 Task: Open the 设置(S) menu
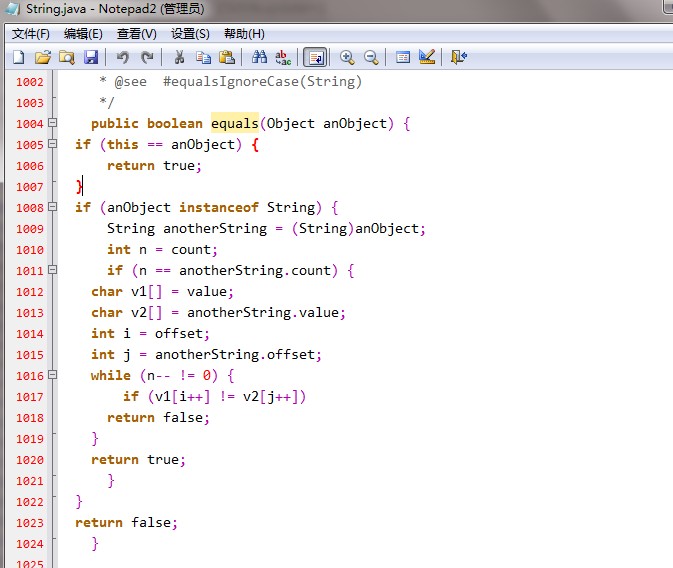coord(190,34)
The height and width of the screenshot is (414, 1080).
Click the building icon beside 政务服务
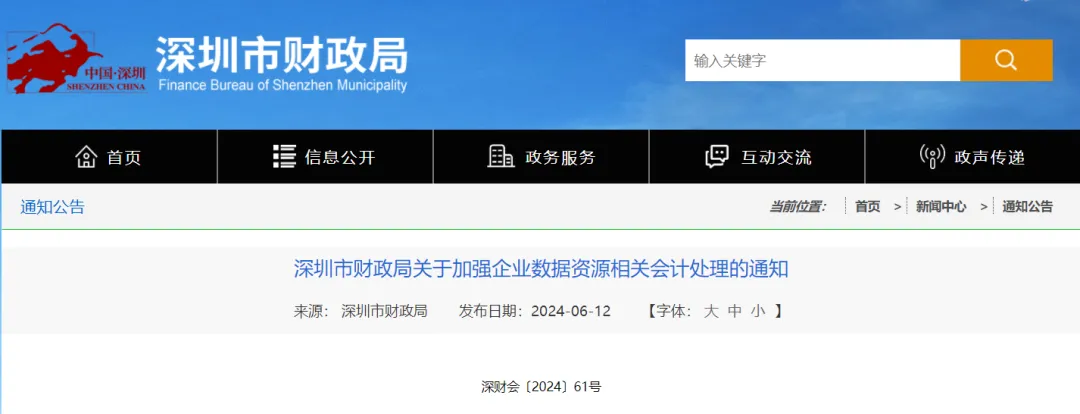[x=500, y=157]
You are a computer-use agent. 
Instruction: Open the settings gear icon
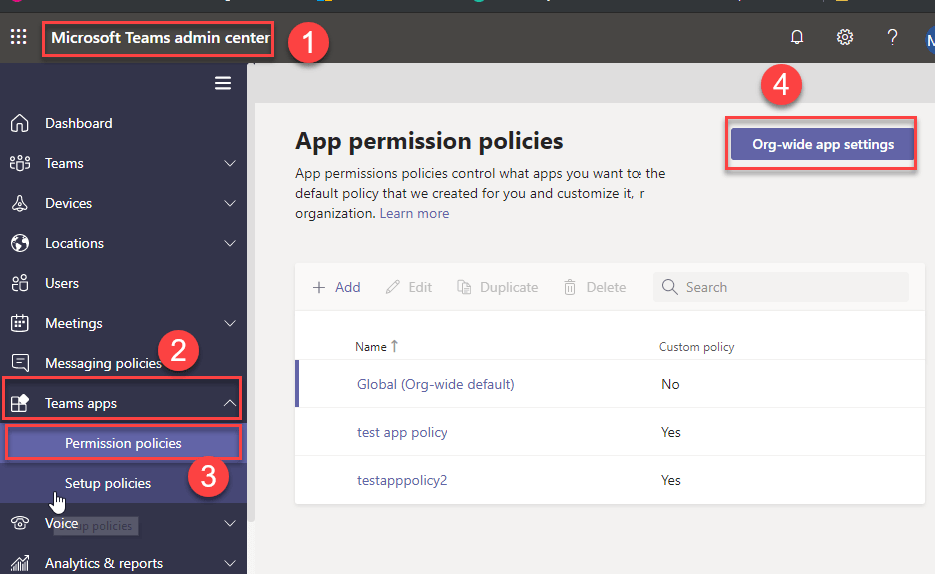point(845,37)
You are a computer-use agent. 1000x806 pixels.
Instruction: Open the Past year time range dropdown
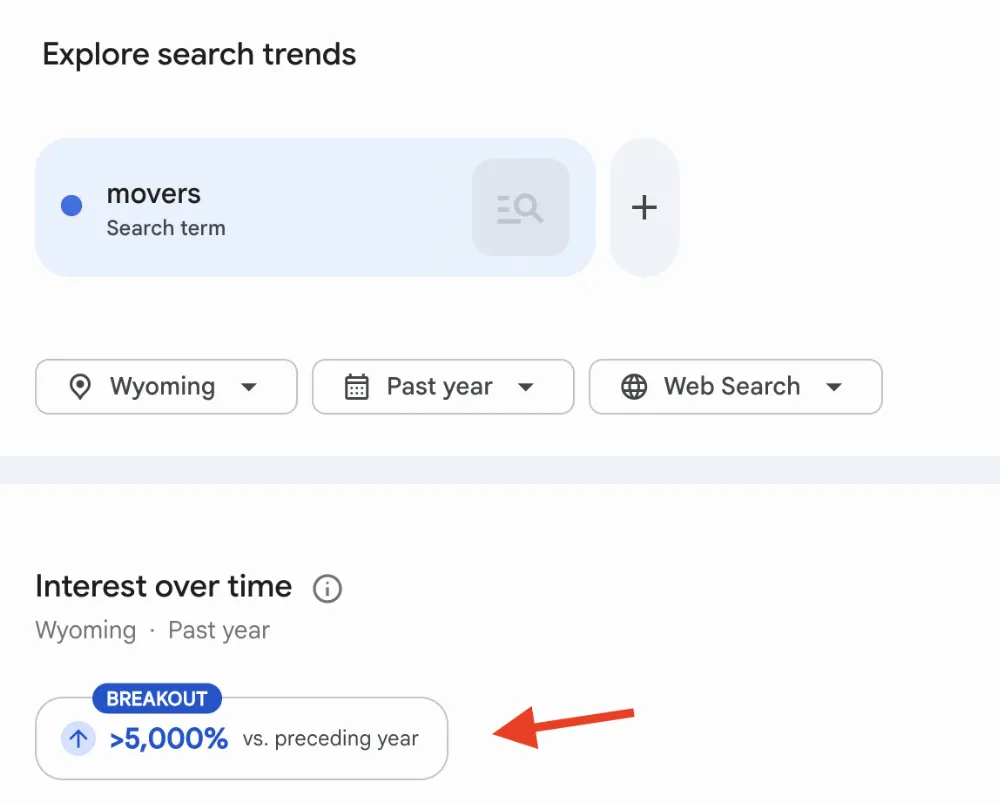click(x=443, y=386)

#### [Instructions for the task]
Retype, word for word, the line containing "Instruction: Open the settings gear icon" and each line after it through the end of the data, leaving any picture out.

#### [Solution for this exercise]
Instruction: Open the settings gear icon
point(845,37)
You are a computer-use agent. 1000x806 pixels.
Instruction: Open the Past year time range dropdown
click(x=443, y=386)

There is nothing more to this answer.